--- Stated problem 1 ---
In the entries, rewrite the part that opens with the line containing "This document has height=1482, width=1145." and closes with the line containing "Oscar [175, 321]", changing "Describe" to "Identify" and leaving everything else the same.

Forget Whether God Exists, Investigate Survival of Consciousness First

Forget God (for awhile), survival of Consciousness after death and outside the brain is the thing to investigate first, says the blogger below. If you prove consciousness has a mind of its own, a life of its own, then the other question of whether God/Goddess exists or not will simply answer itself. The atheists-and-scientists vs. mystics-and-believers method is not getting us the answers we need, we crave. We must look at whether consciousness survives after we die, examine the evidence that our brains do not create consciousness, they merely tap into it, like your car radio picks up on a broadcast of huge FM radio waves.

Very thought-provoking cogent ponderings… I also saw the PBS show portraying Freud debating CS Lewis, the blogger mentions. The program was also thought provoking and deep, yet fell short of answering the ultimate questions…  This article/blog below and the comment that follows seem to point right at such ultimate answers. — +Katia

Forget God

The November 13, 2006 issue of TIME Magazine featured a debate between scientists Richard Dawkins and Francis Collins on the existence of God, the origin of the universe, faith vs. science, etc. As might be expected, they went around in circles and got nowhere. That’s because they are assuming that one has to find God before he or she gets answers to anything else of a spiritual nature. At no point do these intelligent men get to the real issue — whether consciousness survives physical death. If God does exist, but consciousness does not survive physical death, so what? We are still marching toward “nothingness,” i.e., total extinction.

Not long ago before I read the TIME article, I watched a two-hour television program titled The Question of God on PBS. The program, moderated by Dr. Armand Nicholi, a Harvard professor and practicing psychiatrist, featured a theoretical debate between Sigmund Freud, the atheist, and C. S. Lewis, the believer, on the existence of God. After the views of Freud and Lewis were presented by actors portraying the two men, a panel made up of educated believers, agnostics, and atheists gave their thoughts. As you might expect, the discussions went also went around in circles and ended up at the starting point.

As with Dawkins and Collins, the panel members never got past the issue of whether God exists. They discussed such things as whether order can exist in the universe without a higher intelligence, whether God is a product of the need to believe in something greater, and how there can be a God when there is so much evil in the world. As I see it, the issue there also should have been whether consciousness survives physical death. Knowing that there is a Higher Intelligence, Creator, Divinity, Cosmic force, God, whatever name we choose to attach to Him, Her, or It, doesn’t in itself help us understand the purpose of our lives or give real meaning to them.

[Entries on finding words and elements]
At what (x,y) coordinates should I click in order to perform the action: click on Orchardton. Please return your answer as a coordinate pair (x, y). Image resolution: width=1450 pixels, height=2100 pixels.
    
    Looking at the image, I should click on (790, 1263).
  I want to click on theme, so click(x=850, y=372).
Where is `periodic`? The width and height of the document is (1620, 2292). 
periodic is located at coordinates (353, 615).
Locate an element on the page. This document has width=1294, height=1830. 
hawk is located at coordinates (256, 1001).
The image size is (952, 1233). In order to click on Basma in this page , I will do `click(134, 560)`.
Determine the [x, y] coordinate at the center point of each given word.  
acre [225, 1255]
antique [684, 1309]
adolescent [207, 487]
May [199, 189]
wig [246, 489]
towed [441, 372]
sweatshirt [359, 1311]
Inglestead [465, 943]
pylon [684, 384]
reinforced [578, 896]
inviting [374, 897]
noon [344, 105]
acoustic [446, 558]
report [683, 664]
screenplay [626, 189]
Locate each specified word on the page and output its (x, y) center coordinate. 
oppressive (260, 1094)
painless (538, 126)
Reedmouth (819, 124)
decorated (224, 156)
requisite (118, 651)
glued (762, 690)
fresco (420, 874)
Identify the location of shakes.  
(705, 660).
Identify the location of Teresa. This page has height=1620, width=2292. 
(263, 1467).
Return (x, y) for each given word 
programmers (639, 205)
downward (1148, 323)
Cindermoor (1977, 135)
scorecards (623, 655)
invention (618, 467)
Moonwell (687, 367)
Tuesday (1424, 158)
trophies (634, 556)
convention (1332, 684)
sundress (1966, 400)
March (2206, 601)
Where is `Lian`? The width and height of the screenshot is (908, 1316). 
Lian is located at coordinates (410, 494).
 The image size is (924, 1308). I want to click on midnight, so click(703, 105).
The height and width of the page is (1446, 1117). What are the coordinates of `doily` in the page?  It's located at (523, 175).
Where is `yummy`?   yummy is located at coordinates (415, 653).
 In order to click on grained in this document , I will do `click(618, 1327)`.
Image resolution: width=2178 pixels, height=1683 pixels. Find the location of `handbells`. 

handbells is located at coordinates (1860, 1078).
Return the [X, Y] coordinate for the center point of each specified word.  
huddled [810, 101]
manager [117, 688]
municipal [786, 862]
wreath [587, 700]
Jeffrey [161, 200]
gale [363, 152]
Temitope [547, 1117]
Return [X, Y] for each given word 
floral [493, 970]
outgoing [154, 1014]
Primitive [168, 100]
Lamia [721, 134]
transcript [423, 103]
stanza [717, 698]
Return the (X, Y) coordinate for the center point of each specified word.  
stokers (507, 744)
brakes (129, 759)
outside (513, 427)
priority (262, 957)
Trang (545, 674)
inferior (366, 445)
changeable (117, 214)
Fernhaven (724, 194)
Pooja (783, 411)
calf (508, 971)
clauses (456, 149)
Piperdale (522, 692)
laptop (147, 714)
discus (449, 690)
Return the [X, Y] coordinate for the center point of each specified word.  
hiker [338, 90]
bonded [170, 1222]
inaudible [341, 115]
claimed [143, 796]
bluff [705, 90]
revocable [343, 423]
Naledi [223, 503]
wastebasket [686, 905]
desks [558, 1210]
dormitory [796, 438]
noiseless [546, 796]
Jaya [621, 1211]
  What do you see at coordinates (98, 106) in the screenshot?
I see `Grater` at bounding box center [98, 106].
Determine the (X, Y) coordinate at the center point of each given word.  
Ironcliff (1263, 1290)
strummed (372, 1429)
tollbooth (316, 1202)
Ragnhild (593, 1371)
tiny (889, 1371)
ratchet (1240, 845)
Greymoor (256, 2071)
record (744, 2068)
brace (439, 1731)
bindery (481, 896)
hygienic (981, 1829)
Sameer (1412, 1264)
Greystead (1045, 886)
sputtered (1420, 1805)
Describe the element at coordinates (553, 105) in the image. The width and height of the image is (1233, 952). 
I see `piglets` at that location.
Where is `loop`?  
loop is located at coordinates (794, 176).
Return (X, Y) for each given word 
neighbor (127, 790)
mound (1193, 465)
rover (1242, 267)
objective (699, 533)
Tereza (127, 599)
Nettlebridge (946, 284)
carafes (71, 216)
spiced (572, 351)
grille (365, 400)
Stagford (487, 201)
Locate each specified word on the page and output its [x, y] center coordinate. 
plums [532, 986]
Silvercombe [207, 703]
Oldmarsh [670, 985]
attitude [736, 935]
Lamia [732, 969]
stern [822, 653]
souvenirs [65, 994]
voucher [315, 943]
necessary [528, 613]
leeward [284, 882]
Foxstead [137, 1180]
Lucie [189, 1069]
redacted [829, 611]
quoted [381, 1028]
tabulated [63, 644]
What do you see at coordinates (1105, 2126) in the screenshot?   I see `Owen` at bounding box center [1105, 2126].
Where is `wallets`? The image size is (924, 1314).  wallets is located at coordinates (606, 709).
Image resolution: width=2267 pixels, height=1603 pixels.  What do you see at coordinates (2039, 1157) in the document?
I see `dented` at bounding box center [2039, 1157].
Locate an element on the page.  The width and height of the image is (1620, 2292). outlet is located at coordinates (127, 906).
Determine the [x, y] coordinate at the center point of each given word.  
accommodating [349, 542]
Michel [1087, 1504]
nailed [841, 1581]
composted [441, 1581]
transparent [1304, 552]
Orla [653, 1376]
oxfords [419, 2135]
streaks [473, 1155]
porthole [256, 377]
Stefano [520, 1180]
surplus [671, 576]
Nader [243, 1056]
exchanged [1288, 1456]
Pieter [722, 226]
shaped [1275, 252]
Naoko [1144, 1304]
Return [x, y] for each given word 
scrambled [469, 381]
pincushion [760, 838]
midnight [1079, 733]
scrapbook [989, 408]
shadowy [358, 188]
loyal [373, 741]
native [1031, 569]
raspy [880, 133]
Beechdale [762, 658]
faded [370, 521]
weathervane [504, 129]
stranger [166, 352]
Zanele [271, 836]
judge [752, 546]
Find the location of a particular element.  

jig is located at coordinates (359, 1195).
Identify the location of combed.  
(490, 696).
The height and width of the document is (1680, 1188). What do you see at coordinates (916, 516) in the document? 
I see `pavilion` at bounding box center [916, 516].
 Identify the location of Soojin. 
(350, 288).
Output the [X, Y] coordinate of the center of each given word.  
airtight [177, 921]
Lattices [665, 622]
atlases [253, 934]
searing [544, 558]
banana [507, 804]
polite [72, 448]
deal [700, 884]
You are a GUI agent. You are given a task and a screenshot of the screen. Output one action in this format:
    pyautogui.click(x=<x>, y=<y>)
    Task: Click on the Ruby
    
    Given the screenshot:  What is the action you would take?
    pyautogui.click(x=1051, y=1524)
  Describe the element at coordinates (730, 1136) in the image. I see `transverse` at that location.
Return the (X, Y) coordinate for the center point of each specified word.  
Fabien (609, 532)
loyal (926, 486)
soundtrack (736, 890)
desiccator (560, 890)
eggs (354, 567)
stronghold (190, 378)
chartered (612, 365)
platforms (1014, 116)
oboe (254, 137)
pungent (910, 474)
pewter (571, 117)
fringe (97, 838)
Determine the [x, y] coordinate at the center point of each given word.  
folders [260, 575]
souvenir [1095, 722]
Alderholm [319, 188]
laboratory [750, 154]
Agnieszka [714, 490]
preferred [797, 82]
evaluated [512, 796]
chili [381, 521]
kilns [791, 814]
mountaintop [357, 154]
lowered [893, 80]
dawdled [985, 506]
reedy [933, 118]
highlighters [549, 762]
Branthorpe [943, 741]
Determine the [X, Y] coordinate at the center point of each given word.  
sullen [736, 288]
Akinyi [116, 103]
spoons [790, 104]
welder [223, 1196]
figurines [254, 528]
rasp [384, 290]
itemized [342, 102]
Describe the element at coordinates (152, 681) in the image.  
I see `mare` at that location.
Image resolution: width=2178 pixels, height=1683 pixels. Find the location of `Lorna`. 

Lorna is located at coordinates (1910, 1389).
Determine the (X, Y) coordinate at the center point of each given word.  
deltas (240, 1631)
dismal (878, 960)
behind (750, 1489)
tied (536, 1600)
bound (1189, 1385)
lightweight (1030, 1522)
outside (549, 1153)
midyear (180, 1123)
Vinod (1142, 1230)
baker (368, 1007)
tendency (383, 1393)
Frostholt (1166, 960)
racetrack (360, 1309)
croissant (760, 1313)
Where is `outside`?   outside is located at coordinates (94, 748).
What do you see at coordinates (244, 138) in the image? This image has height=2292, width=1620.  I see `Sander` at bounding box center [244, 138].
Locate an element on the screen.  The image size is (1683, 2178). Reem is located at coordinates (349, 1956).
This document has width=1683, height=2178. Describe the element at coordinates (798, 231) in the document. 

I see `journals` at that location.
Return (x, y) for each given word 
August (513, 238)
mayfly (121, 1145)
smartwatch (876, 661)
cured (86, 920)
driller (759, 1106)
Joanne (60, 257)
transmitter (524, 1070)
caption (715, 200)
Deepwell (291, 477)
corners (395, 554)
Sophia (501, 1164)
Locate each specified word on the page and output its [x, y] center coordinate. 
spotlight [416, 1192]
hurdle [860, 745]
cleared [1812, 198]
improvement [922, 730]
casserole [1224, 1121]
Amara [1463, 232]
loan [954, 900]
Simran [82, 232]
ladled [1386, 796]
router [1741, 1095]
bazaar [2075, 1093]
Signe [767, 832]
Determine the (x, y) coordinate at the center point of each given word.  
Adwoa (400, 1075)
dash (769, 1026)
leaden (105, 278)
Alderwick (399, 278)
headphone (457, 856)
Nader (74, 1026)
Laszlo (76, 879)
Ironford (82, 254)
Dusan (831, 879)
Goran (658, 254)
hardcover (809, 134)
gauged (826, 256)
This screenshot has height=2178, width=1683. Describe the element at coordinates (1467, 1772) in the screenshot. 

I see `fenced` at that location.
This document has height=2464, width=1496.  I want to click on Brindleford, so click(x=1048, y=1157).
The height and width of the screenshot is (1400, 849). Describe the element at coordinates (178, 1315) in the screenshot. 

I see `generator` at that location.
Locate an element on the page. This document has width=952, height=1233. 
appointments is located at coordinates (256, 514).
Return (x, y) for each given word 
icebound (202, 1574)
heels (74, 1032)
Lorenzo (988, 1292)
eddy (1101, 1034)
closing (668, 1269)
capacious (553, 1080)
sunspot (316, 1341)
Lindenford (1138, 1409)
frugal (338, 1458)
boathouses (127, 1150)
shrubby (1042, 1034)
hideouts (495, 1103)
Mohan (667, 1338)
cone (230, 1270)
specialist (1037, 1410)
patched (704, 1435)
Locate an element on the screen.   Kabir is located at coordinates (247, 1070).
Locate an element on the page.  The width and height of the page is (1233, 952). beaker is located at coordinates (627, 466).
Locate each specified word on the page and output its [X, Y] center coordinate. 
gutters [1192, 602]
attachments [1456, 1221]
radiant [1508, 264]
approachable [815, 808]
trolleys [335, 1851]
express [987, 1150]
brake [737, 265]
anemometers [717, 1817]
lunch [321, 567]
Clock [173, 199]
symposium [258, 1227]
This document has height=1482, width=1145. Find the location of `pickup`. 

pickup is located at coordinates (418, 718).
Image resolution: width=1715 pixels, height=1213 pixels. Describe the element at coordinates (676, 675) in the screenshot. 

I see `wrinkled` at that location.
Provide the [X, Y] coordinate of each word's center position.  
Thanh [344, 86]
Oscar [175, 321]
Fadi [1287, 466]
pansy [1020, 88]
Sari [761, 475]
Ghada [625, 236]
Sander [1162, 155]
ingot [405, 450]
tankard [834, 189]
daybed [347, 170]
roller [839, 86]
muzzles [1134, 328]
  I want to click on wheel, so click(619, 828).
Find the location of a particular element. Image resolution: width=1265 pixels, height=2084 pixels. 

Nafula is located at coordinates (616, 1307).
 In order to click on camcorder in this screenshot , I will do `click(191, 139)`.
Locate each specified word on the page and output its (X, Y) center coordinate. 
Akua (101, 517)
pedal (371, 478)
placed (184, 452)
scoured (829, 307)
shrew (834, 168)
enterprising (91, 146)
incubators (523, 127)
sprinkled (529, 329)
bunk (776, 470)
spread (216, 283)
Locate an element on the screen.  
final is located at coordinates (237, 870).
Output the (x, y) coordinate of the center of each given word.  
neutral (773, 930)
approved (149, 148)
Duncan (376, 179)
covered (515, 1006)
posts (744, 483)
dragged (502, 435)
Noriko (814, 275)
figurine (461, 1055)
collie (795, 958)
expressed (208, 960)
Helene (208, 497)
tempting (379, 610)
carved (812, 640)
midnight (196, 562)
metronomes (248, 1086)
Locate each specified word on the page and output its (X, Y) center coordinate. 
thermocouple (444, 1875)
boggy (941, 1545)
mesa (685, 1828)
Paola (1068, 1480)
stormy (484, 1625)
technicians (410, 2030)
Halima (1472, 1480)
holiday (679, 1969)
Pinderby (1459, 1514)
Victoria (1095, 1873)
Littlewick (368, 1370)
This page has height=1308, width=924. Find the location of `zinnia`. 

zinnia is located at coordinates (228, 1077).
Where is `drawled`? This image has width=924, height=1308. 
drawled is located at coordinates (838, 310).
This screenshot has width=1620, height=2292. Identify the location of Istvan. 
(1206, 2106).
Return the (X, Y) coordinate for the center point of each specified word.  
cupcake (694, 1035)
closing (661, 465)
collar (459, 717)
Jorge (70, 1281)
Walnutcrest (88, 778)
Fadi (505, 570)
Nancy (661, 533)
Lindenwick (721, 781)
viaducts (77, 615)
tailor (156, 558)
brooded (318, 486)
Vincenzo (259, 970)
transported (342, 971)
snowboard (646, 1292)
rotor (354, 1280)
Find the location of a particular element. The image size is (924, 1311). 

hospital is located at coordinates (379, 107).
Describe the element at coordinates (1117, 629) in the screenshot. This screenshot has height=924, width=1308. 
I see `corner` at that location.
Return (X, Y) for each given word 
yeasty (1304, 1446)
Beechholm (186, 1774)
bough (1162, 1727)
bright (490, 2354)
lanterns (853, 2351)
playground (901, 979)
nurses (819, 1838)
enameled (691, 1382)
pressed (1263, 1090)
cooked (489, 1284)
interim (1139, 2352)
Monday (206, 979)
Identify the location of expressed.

--- Stated problem 2 ---
Extend the essay on putting survival of consciousness ahead of the question of God, picking up after its final sentence.

--- Exercise result 1 ---
This document has height=1482, width=1145. Find the location of `pickup`. 

pickup is located at coordinates (418, 718).
Image resolution: width=1715 pixels, height=1213 pixels. Identify the element at coordinates (676, 675) in the screenshot. 

I see `wrinkled` at that location.
Provide the [X, Y] coordinate of each word's center position.  
Thanh [344, 86]
Oscar [175, 321]

--- Exercise result 2 ---
The “believers,” including a Buddhist journalist and a Jungian analyst, talked about a “sense of connection” to the Divine and an intuitive feeling that there is something greater, to which a skeptical lawyer expressed my thoughts, “Where does that get you?”

Perhaps the viewer was supposed to assume that a belief in God meant a belief in survival of consciousness and, concomitantly, a purpose to life, but the discussions never went that far. It was as if the mere mention of survival or an afterlife was a bit too religious and rudimentary for such educated people. When the afterlife was alluded to on a couple of occasions, even the “believers” weren’t prepared to discuss the subject. In fact, it appeared that none of the believers had any concept of the afterlife beyond what is espoused by orthodox religions.

It was mentioned that Dr. Nicholi has used the Freud vs. Lewis debate in all of his Harvard classes for more than 30 years. I am not qualified to argue with such an esteemed educator, but it does seem to me that Dr. Nicholi and others are missing the boat in approaching the question of God and immortality of the soul deductively, i.e., finding God before we accept the survival of consciousness. Since God apparently is beyond human comprehension, so many people stop there and are left with nothing more than orthodoxy’s humdrum heaven and horrific hell, a scenario that does not invite rational people to believe. Unable to get a handle on God, those taking the deductive approach require a large leap of faith, something more and more people are reluctant to do in this scientific and materialistic age.

The inductive approach, that of psychical research, makes much more sense. That is, explore and examine the evidence for survival of consciousness in such things as near-death experiences, out-of-body travel, deathbed visions, spirit communication through various types of mediums, past-life regressions, and other forms of psychical research. Then, assuming we are satisfied with the evidence, look for an Intelligence behind it all, even though we can’t comprehend that Intelligence. In the light of evidence for survival, the “question of God” really becomes academic. Perhaps that is the problem: Academia often has a hard time dealing with the practical.

C. S. Lewis seems to have based his belief in God simply on emotion, including a “longing to believe.” Although it wasn’t mentioned in the PBS program, Lewis, as I understand his writing, rejected spirit communication and other psychical research as so much humbug. He would certainly not be my choice as an advocate or defender for a belief in the spiritual. I would have selected Sir Oliver Lodge, the esteemed British physicist and educator of yesteryear, or Dr. Gary Schwartz, currently of the University of Arizona, as my advocate or defender. Of course, Sir Oliver would have to be brought up to date on research taking place since his death in 1940, although I suspect he is very much aware of it and may even be inspiring much of it.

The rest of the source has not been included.